“There’s something about the vibration of music that brings you back to the spirit.”
Avery Sunshine’s burnished soul that is slowing rising from its submerged status is one of 2010’s biggest secrets. The singer, songwriter and keyboardist who has made Atlanta home for almost two decades belts her tunes with a sensual ferocity straight out of R&B’s inception at the crossroads of blues, meter and gospel. It is the classic contradiction of several soul giants to split the fever between flesh and faith. But Sunshine, government name Denise White, has no conflict because to her God’s omnipotence denies any divide. Unlike the tugs-of-war that Marvin Gaye, Prince and Al Green battled for years and resulted in good sounds Ms. White’s music acknowledges the tangible world without guilt to the spirit. The choir director and would-be sitcom actress from Pennsylvania produced a singular debut that has been an exciting ride for online soul fanatics that only started earlier this year. She has charted well on iTunes and is currently touring the east coast now that her run with I Dream, a musical about Dr. King has ended. Affable and smart, Ms. Sunshine is ardent about living as a working musician forever and doing some serious shoe shopping in between taking on the world.
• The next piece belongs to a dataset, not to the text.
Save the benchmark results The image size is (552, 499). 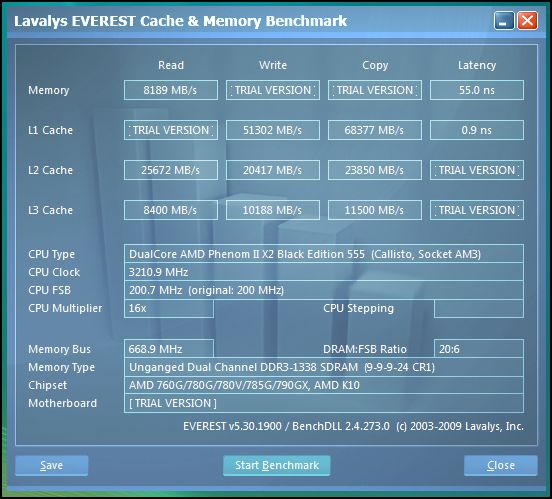coord(52,465)
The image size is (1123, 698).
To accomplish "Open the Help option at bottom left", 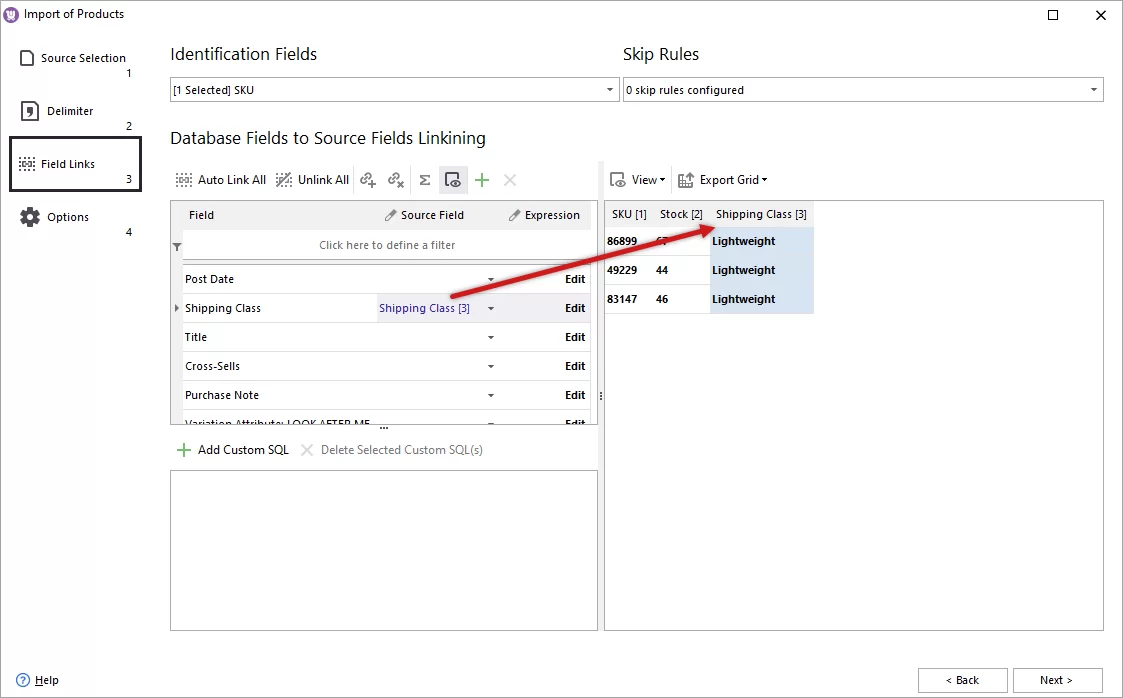I will click(x=38, y=680).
How did you become an artist?
I had moved down to Atlanta to attend Spelman College and major in piano. I was directing choirs and I was always performing but being an artist that happened after I graduated. Once I got out of school I started writing music and through my closest friend in the world she’s a Spelmanite as well. She was a vocal major and I was a piano major and she would sing and I would play and we just started writing music and we decided to start a group called Daisy Rue compiled of her mother’s name and my mother’s name. She ended-up leaving to go on Broadway and do Rent. That left me here and I’m telling you if she hadn’t left I don’t know what I would have been doing. Of course I was heartbroken it really pushed me into taking life seriously and becoming an artist and next thing I know seven eight years later here we are. You know how stuff will happen to you and you’re upset and the way it happened but you know I guess that’s why we’re not God. I had no idea that it would become I’m happy it turned out the way it did I’m so happy.